O cidadão que goste de
questionar-se, em que conceito se revê?
a)Na descrição do século XVI
em que se bate num galo (a perseguição de animais e, eventualmente, o seu
manjar, não é uma raridade na Europa);
b)Na descrição de 1923 em que
um rei de Carnaval chega à estação de caminho de ferro, forma-se um cortejo e
visita as coletividades;
c)Na descrição de 1931 em que
o rei acompanhado da rainha, assistem ao corso com carros alegóricos e batalha
de flores, com entradas pagas cuja receita é a favor da Colónia Balnear
Infantil (da Física).
Quando começou, afinal, o
Carnaval de Torres Vedras: no século XVI? Em 1923? Ou serão os torrienses tão
“à frente” que começam a comemorar o centenário do Carnaval de Torres oito anos
antes?
Estranho, é que tantos sábios
e experientes reunidos, ainda não tenham dito nada!!! (exceto Venerando Matos
no Badaladas de 20.01.23, porem não retirando as lógicas conclusões). Ficará
para o futuro o anacronismo de nas comemorações aparecerem um conjunto de
casais reais cuja rainha só aparecerá no ano seguinte (1924).
Assentemos que a história se
constrói segundo processos cumulativos no tempo, até se fixar numa matriz,
mesmo assim, dinâmica. Exemplifico para melhor compreensão: a humanização percorreu
um caminho até assentar na versão conhecida como homo sapiens sapiens.

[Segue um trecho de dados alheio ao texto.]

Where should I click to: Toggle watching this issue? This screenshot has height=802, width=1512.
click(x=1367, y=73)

Ainda ninguém se lembrou de estabelecer o aparecimento do Homem nos espécimes
anteriores do australopitecos ou do “homem” de Neanderthal, pois não?. Assim, o
Carnaval de Torres, como todos os processos humanos. Quanto ao argumento da
tradição, também houve tempo em que se considerava que o Sol girava em volta da
Terra! O conhecimento humano emendou o erro, até hoje!

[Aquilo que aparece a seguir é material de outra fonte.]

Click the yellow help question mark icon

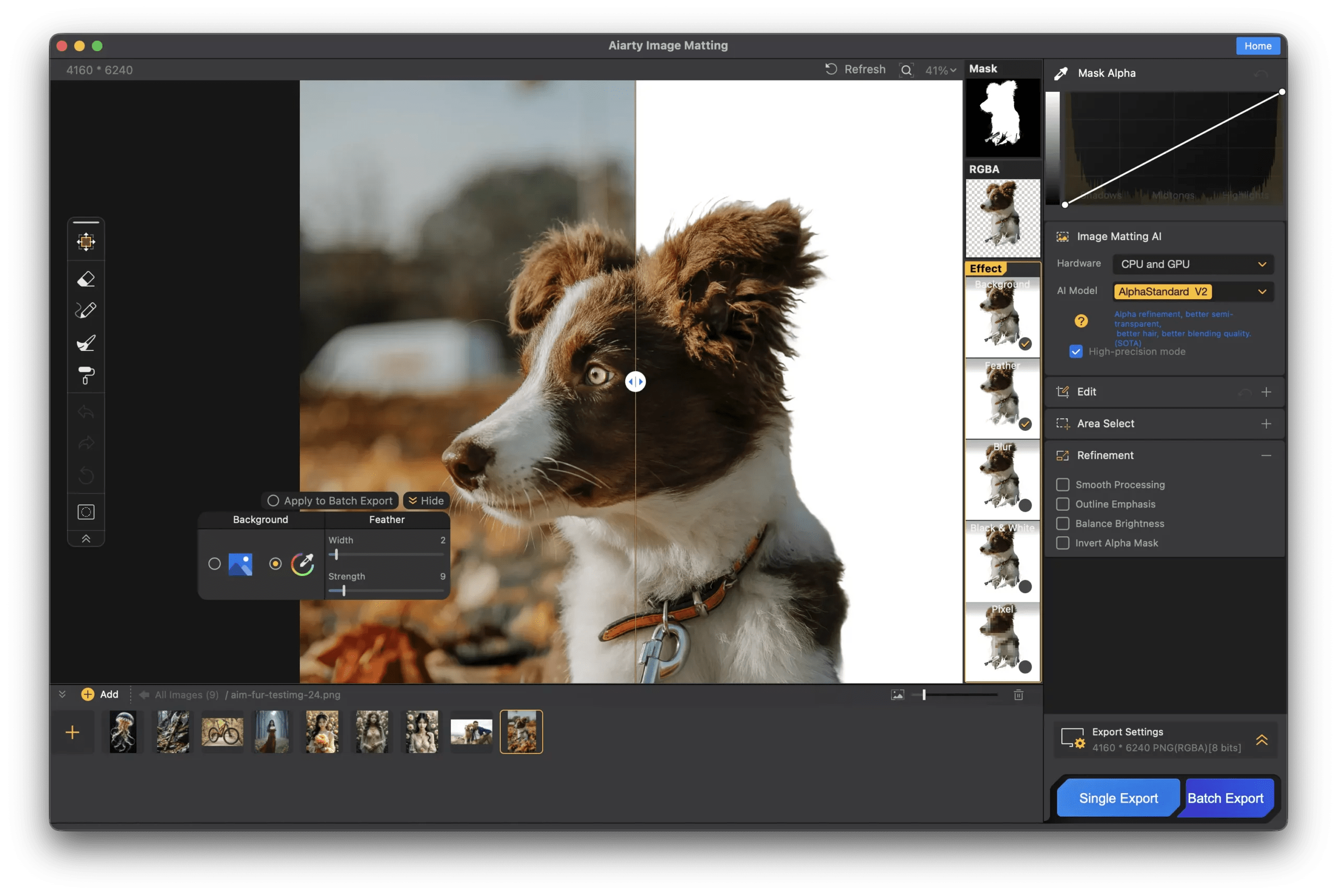pyautogui.click(x=1081, y=321)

Uma nota de otimismo: talvez possamos começar a preparar convenientemente o centenário do Carnaval de Torres, em 2031, cujos cem anos se celebrarão obviamente no ano seguinte.
a)O Carnaval de Torres começou
no sec. XVI?
(…) “andando uns moços
folgando com um galo no dia de Entrudo de 1574 … trazendo os moços paus como é
costume no tal dia para matarem o galo (…) passando pela porta do mestre de
gramática … chegaram outros moços doutra escola e ali se juntaram uns com os
outros, onde tiveram os seus passatempos e brincadeiras de brigas com o galo
como sempre houve e (…) em zombaria (um estudante) para rirem pegou na besta … e por acidente,
atirando ao galo acertara no beiço dum moço de nome João criado de João Luís,
barbeiro, morador na dita vila (…)”
FONTE: Documento citado por Venerando de Matos, Carnaval de Torres. Uma história com tradição (1923 – 1998), CMTV, 1998, p. 26 (adaptado)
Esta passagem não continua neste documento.